Mohamed Hosnytaha, coach of third-placed Khalaf, said Hubbard's background meant the competition wasn't a level playing field.
"We didn't agree with it, with somebody who was a man for so long, who has different hormones, different feelings," he said.
Australia's weightlifting chief recently said New Zealand's selection of Hubbard will create an uneven playing field at next year's Commonwealth Games.
Rival athletes complained that she had an unfair advantage after winning gold at the Australian Open this year, lifting 123 kilos in the snatch and 145 kilos in the clean and jerk.
Australian Weightlifting Federation chief executive Michael Keelan last month claimed Hubbard would have both a physiological and mental edge over her rivals.
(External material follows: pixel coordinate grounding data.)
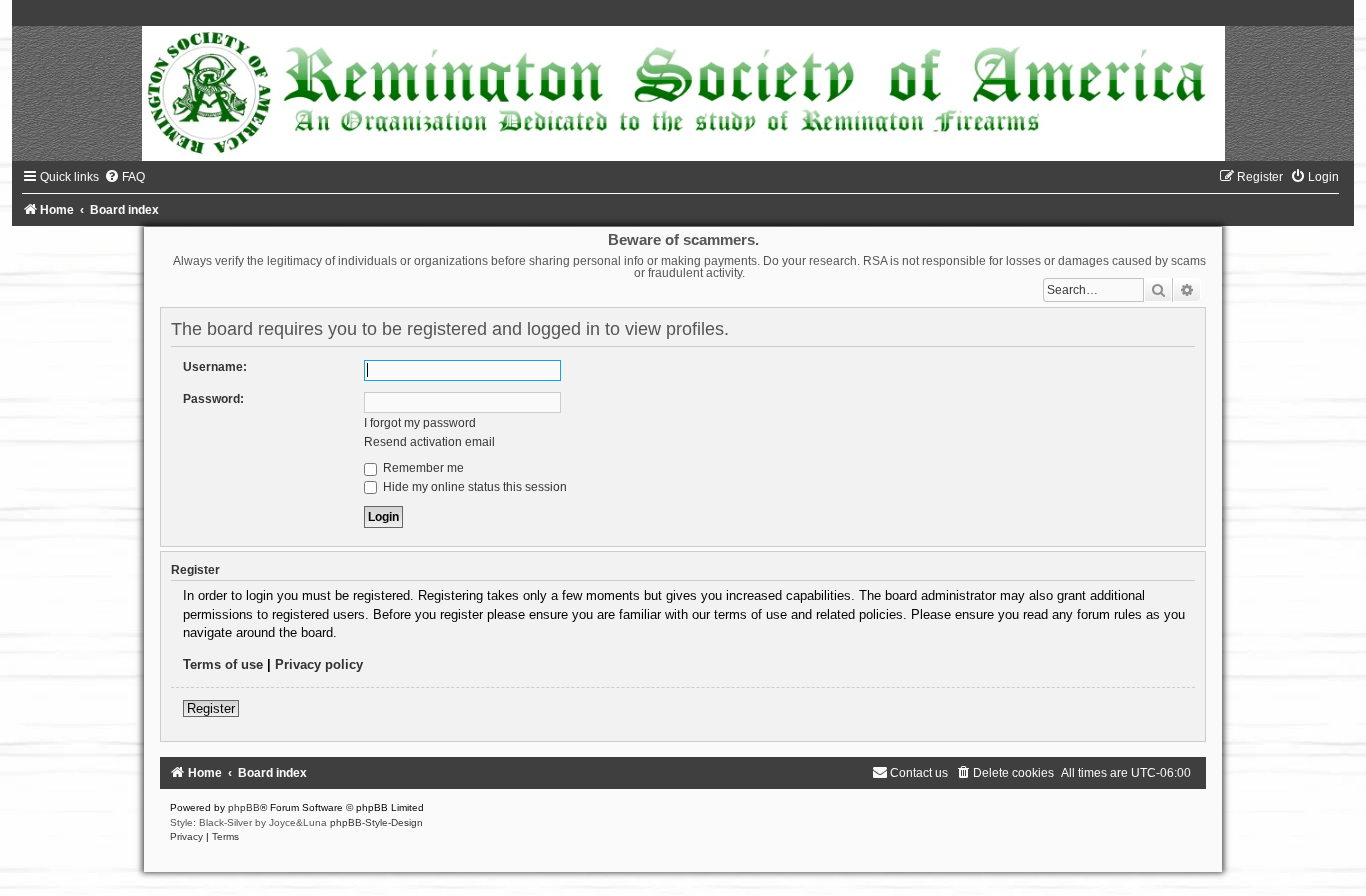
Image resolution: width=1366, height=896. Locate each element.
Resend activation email (429, 442)
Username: (215, 367)
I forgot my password (420, 423)
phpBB (244, 807)
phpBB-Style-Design (376, 822)
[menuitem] (124, 177)
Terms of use (223, 664)
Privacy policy (319, 664)
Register (211, 708)
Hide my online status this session (473, 487)
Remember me (422, 468)
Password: (213, 399)
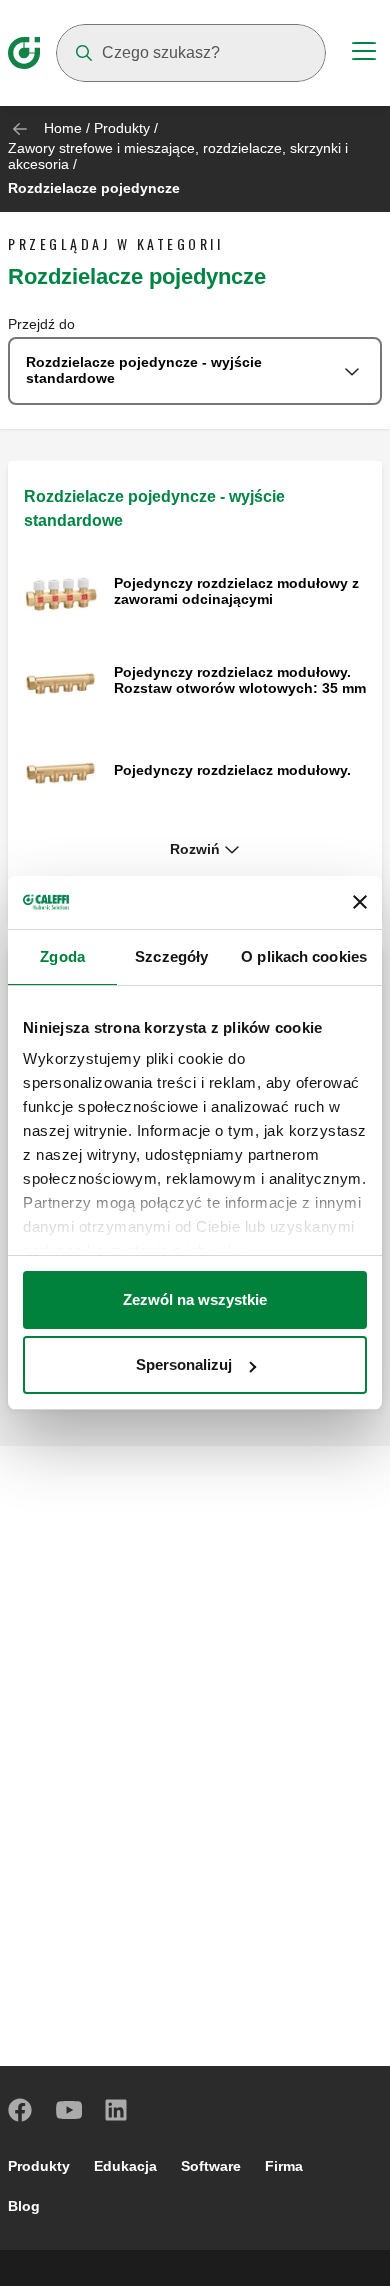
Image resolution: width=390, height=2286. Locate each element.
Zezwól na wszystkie (195, 1299)
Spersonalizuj (184, 1364)
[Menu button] (364, 54)
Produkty (122, 128)
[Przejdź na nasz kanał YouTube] (69, 2110)
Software (211, 2166)
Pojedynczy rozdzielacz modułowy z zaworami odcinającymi (236, 591)
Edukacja (125, 2166)
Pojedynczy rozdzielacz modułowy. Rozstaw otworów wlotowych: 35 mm (240, 680)
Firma (284, 2166)
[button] (195, 850)
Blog (24, 2206)
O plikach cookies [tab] (304, 956)
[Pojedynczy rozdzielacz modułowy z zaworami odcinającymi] (61, 592)
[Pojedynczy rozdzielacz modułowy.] (61, 771)
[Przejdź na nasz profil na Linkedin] (117, 2110)
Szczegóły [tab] (171, 956)
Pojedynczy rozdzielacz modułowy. (232, 770)
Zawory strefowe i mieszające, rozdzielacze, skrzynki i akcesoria (178, 156)
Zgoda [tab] (62, 956)
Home (63, 128)
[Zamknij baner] (360, 902)
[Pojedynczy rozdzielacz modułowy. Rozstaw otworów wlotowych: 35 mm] (61, 682)
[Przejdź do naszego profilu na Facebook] (21, 2110)
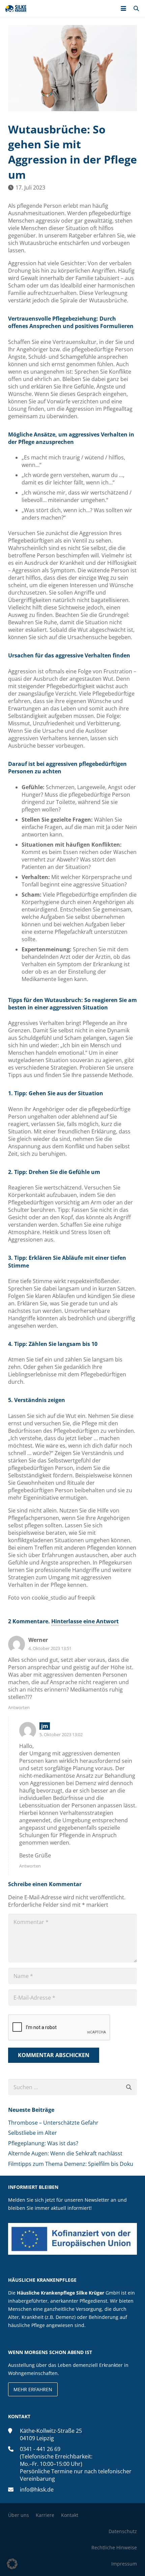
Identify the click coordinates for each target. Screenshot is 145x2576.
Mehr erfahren (32, 2389)
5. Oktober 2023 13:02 (61, 1734)
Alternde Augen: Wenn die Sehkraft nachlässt (65, 2153)
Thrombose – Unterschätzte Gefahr (53, 2122)
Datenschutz (123, 2531)
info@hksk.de (37, 2489)
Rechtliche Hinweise (114, 2547)
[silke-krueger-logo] (15, 8)
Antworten (19, 1707)
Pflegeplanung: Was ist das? (43, 2143)
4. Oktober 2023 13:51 (49, 1648)
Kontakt (69, 2515)
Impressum (124, 2563)
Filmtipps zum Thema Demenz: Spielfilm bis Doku (70, 2164)
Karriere (45, 2515)
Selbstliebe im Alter (32, 2132)
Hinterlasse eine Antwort (85, 1621)
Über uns (18, 2515)
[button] (123, 8)
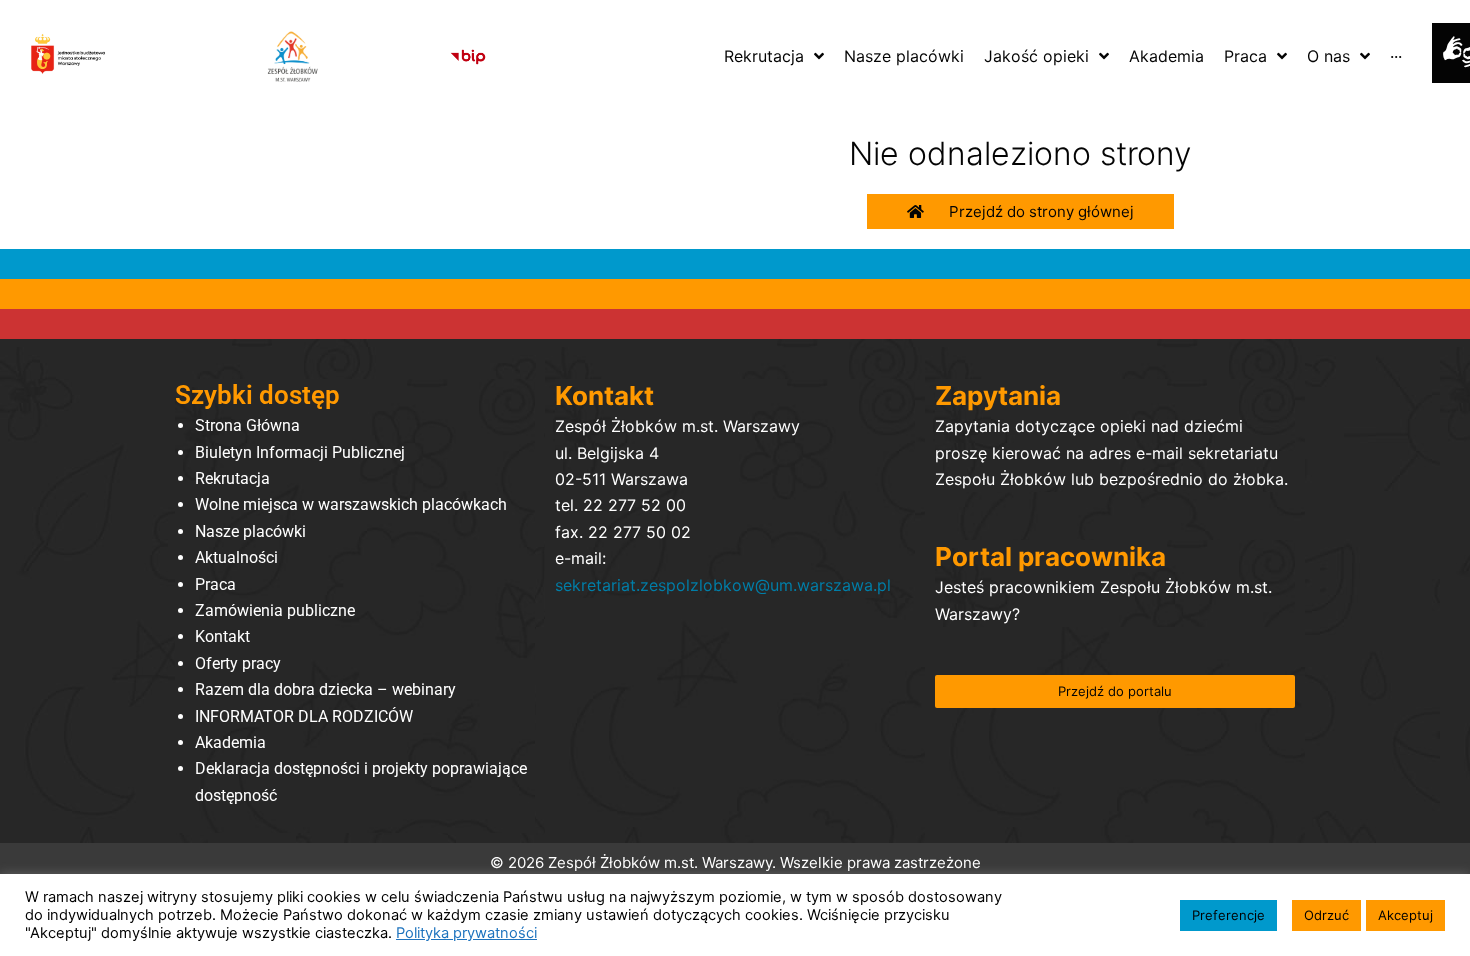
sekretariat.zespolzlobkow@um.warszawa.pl (723, 585)
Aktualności (236, 557)
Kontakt (222, 636)
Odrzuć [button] (1326, 915)
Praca (215, 584)
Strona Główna (247, 425)
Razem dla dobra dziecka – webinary (325, 689)
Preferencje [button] (1228, 915)
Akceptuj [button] (1405, 915)
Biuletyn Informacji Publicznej (300, 452)
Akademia (230, 742)
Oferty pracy (238, 663)
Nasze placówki (250, 531)
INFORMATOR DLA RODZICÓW (304, 716)
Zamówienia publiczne (275, 610)
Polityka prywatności (466, 933)
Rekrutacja (232, 478)
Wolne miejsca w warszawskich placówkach (351, 504)
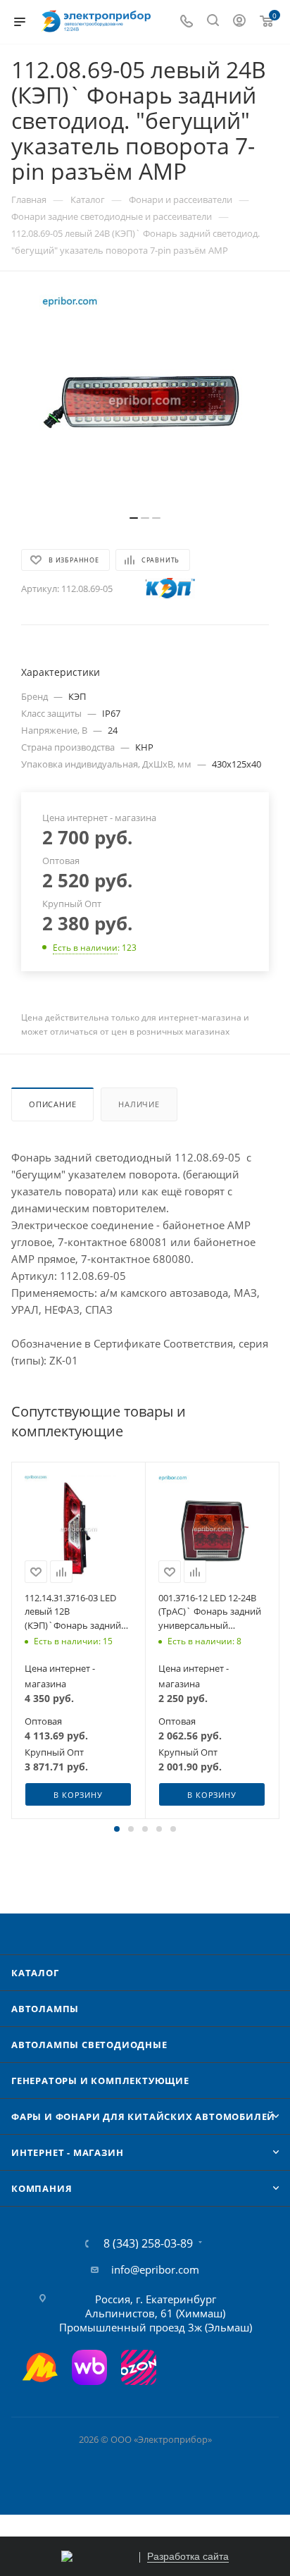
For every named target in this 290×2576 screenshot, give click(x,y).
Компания (41, 2188)
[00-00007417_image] (145, 400)
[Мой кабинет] (239, 22)
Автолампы (45, 2008)
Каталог (35, 1972)
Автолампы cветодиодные (89, 2044)
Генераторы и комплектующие (100, 2080)
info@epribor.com (155, 2269)
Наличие (139, 1104)
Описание (52, 1104)
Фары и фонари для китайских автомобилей (143, 2116)
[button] (117, 1829)
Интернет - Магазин (67, 2152)
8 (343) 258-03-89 (148, 2243)
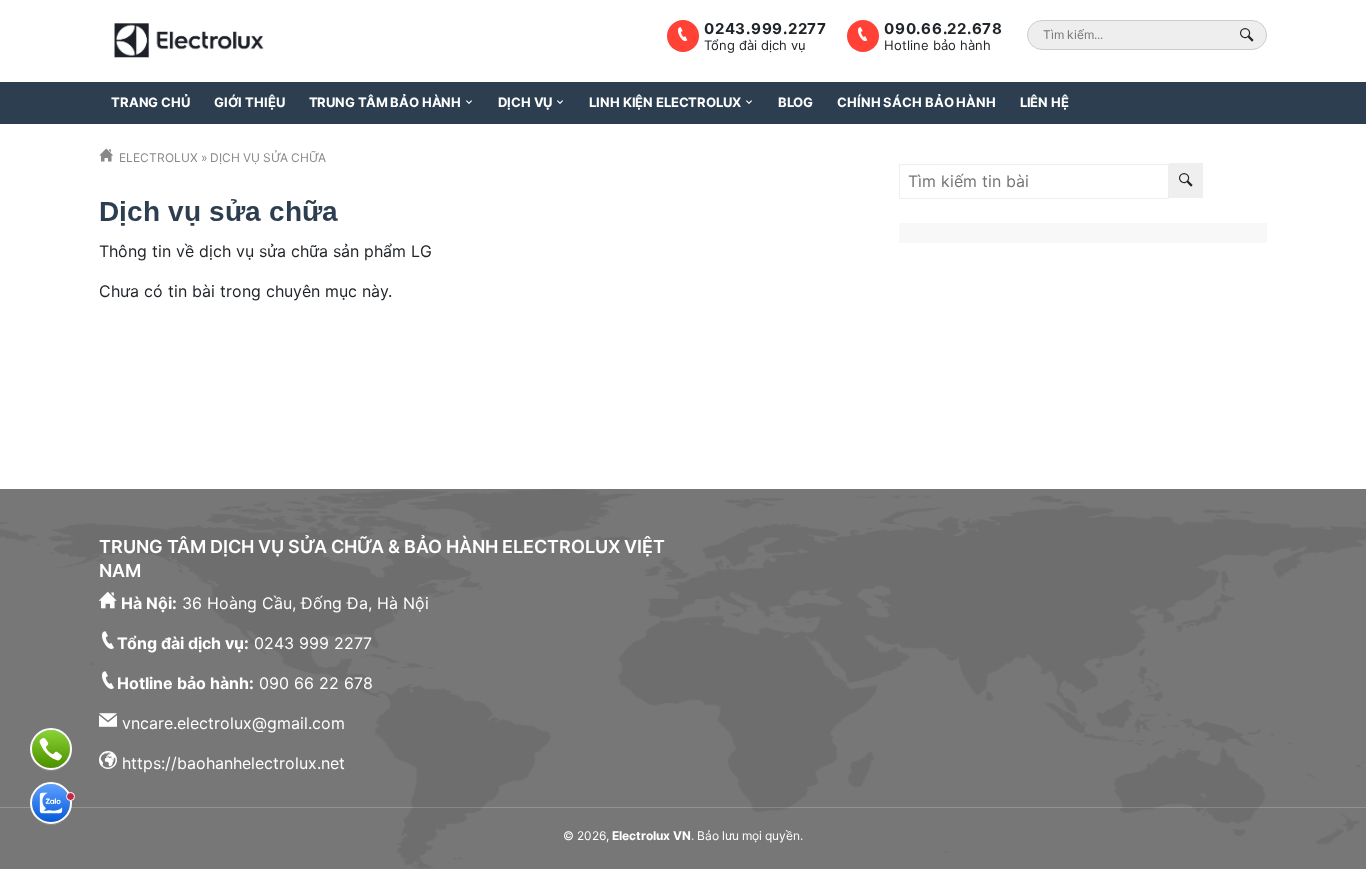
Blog (795, 102)
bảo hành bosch (959, 325)
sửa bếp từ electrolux (980, 397)
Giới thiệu (249, 102)
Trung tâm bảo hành (385, 102)
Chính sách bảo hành (916, 102)
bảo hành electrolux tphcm (1128, 301)
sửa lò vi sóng (1015, 349)
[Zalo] (51, 803)
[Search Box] (1249, 34)
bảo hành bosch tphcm (1170, 349)
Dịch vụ (525, 102)
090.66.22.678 (943, 28)
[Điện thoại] (51, 749)
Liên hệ (1044, 102)
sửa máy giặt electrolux (1170, 397)
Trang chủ (150, 102)
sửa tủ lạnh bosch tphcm (1145, 373)
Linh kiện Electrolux (664, 102)
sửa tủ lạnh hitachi (968, 373)
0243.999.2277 (765, 28)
"We're in a power sport which is normally related to masculine tendencies ... where you've got that aggression, you've got the right hormones, then you can lift bigger weights," he told AAP.
"If you've been a male and you've lifted certain weights and then you suddenly transition to a female, then psychologically you know you've lifted those weights before.
"I personally don't think it's a level playing field. That's my personal view and I think it's shared by a lot of people in the sporting world."